Oleg Shirinbekov

Personal information
- Full name: Oleg Khakimbekovich Shirinbekov
- Date of birth: 11 September 1963 (age 62)
- Place of birth: Shakhrinau, Tajik SSR
- Position: Midfielder

Team information
- Current team: Torpedo Moscow academy

Youth career
- 1979: SKIF Dushanbe
- 1980–1983: Pamir Dushanbe

Senior career*
- Years: Team / Apps / (Gls)
- 1984–1986: Pamir Dushanbe / 97 / (11)
- 1987–1991: Torpedo Moscow / 116 / (10)
- 1991–1994: Vasas SC / 85 / (5)
- 1994–1995: Torpedo Moscow / 42 / (2)
- 1998: Torpedo-ZIL Moscow / 28 / (1)
- Total:  / 368 / (29)

International career
- 1988: USSR / 3 / (0)
- 1997: Tajikistan / 1 / (0)

Managerial career
- 2001–2002: Torpedo-ZIL Moscow (assistant)
- 2003: Saturn-RenTV Ramenskoye (assistant)
- 2004–2013: CSKA Moscow
- 2013: Istiklol
- 2016: Torpedo Moscow academy
- 2019–2020: Buxoro (assistant)
- 2022–2023: Torpedo-2 (assistant)
- 2024–: Torpedo Moscow academy

= Oleg Shirinbekov =

Tajikistani footballer (born 1963)

Oleg Khakimbekovich Shirinbekov (Олег Хакимбекович Ширинбеков; born 11 September 1963) is a Tajikistani football coach and a former footballer who played as a midfielder. He made three appearances for the USSR national team and one Tajikistan national team.

==Club career==
Shirinbekov was born in Shakhrinau, then Tajik SSR, which was part of the Soviet Union. He began his career in Dushanbe with local side Pamir Dushanbe. In 1984, he was selected to play for the first team.

After 97 matches with Pamir, where he scored 11 goals, in 1987, Shirinbekov was signed by Moscow-based Torpedo Moscow from the top level of Soviet football. In Torpedo, Shirinbekov established himself as a regular starter and became one of Torpedo's most important players. His stay at the club was also coincidental with Torpedo's golden period, when the team was among the leading clubs in the league. He was also part of the Torpedo side which reached the quarterfinal of the 1990–91 UEFA Cup. Shirinbekov scored a memorable goal for Torpedo in the second leg of the quarterfinal against Brøndby, when he scored in the 87th minute to equalize in the second leg played in Moscow.

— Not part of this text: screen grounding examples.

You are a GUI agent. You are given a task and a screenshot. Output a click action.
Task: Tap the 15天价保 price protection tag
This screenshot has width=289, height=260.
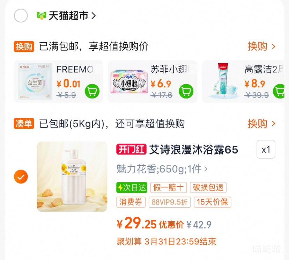coord(212,202)
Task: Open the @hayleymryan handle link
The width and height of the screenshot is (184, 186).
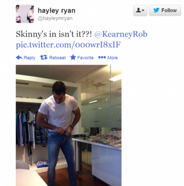Action: click(55, 18)
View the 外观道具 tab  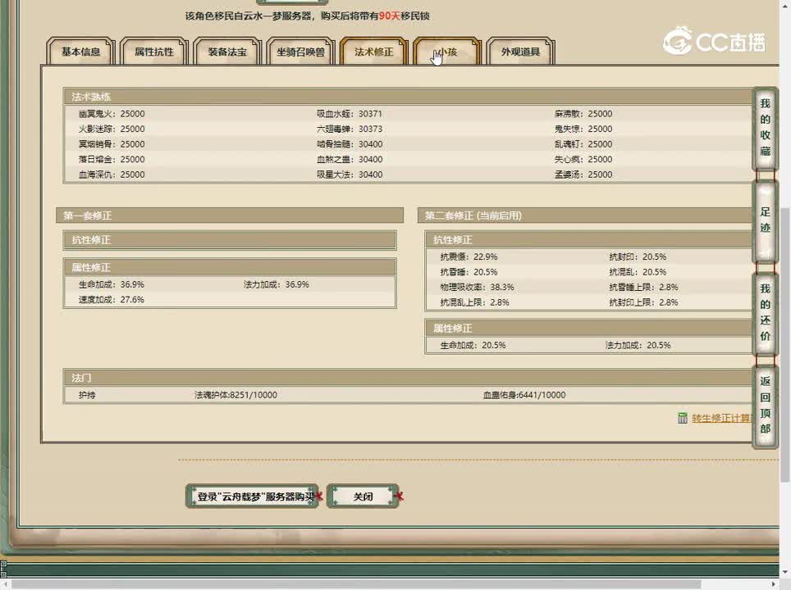(520, 52)
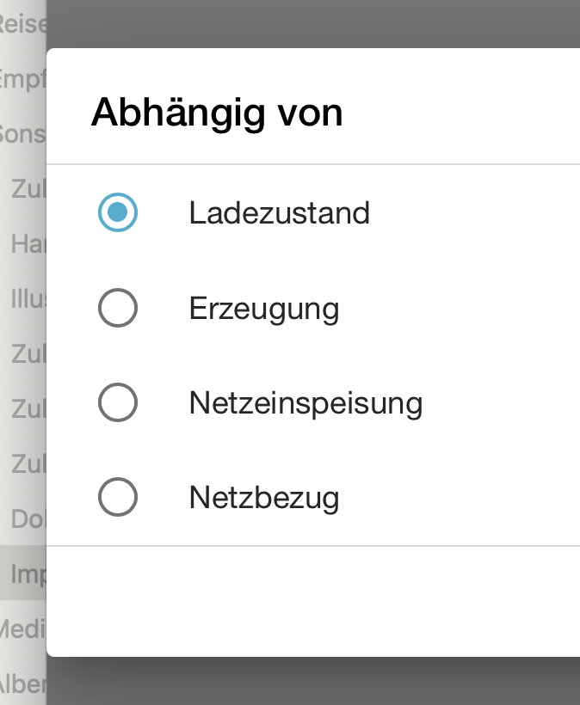The image size is (580, 705).
Task: Click the Netzbezug text label
Action: pos(263,497)
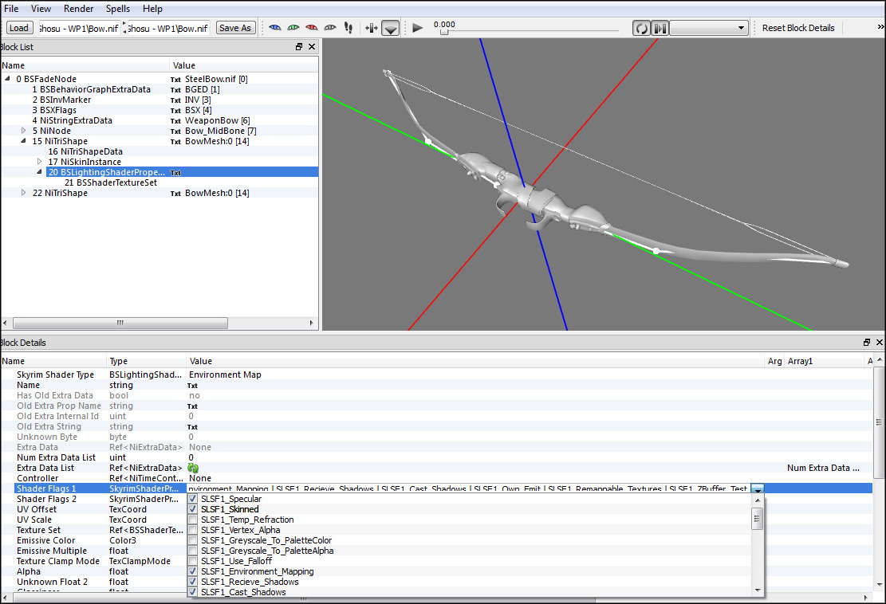The height and width of the screenshot is (604, 886).
Task: Uncheck the SLSF1_Specular checkbox
Action: coord(193,499)
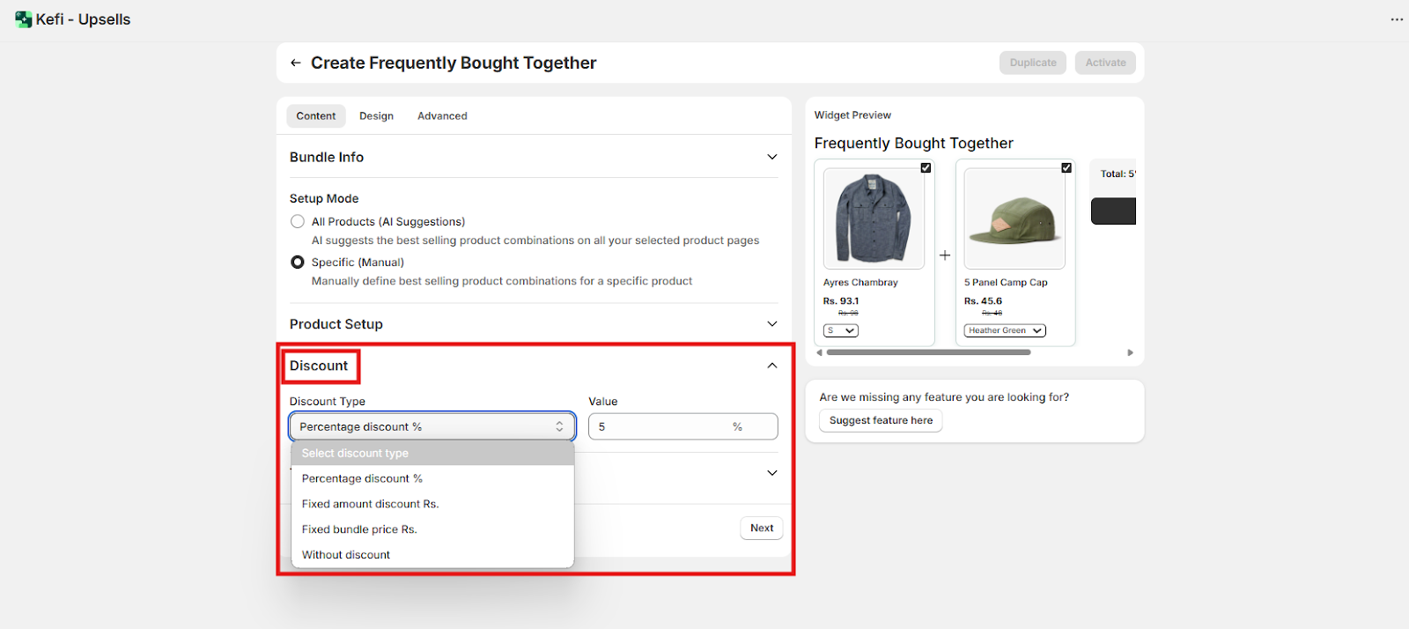
Task: Click the back arrow beside Create Frequently Bought Together
Action: (296, 63)
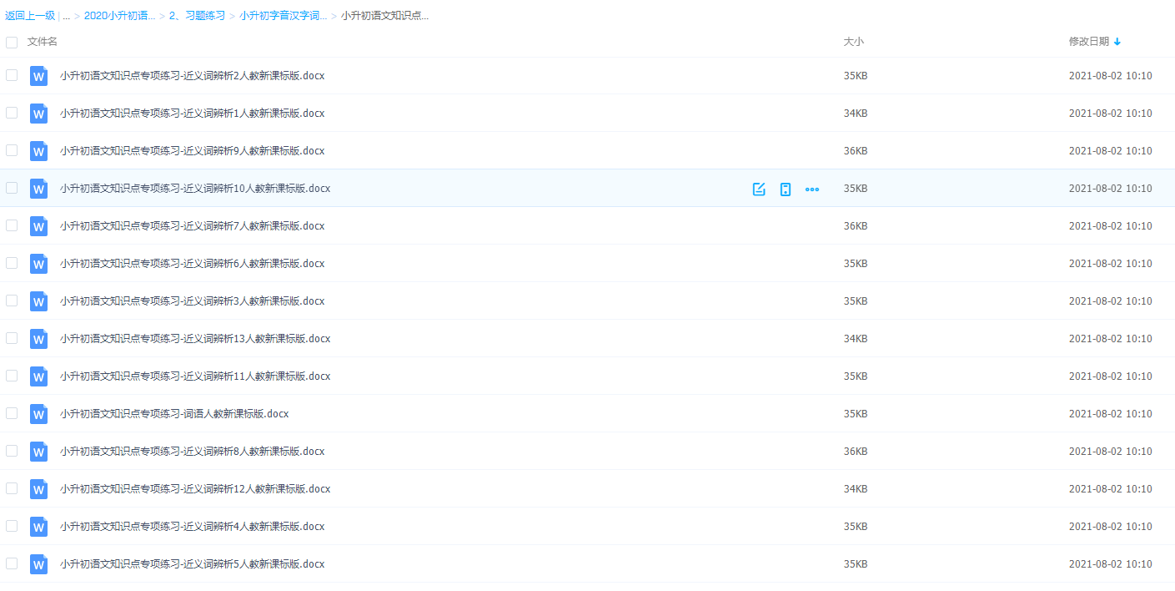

Torpedo were, however, eliminated after a penalty shootout.

In 1991, Shirinbekov signed a contract with Hungarian club Vasas SC from Budapest. He spent three seasons in Vasas, amassing 85 appearances.

In 1994, Shirinbekov returned to Torpedo for two seasons, where he made 42 appearances. After the 1994 season, Shirinbekov retired from football. However, in 1998, he returned on the pitch, signing a contract with FC Torpedo-ZIL Moscow, which was a newly established team with the intention of replacing the original Torpedo, who were in financial problems. He played 28 games and scored one goal.

==International career==
Shirinbekov made his debut for USSR on 21 November 1988 in a friendly against Syria.

==Managerial career==
Shirinbekov was sacked as Istiqlol Dushanbe manager in January 2014.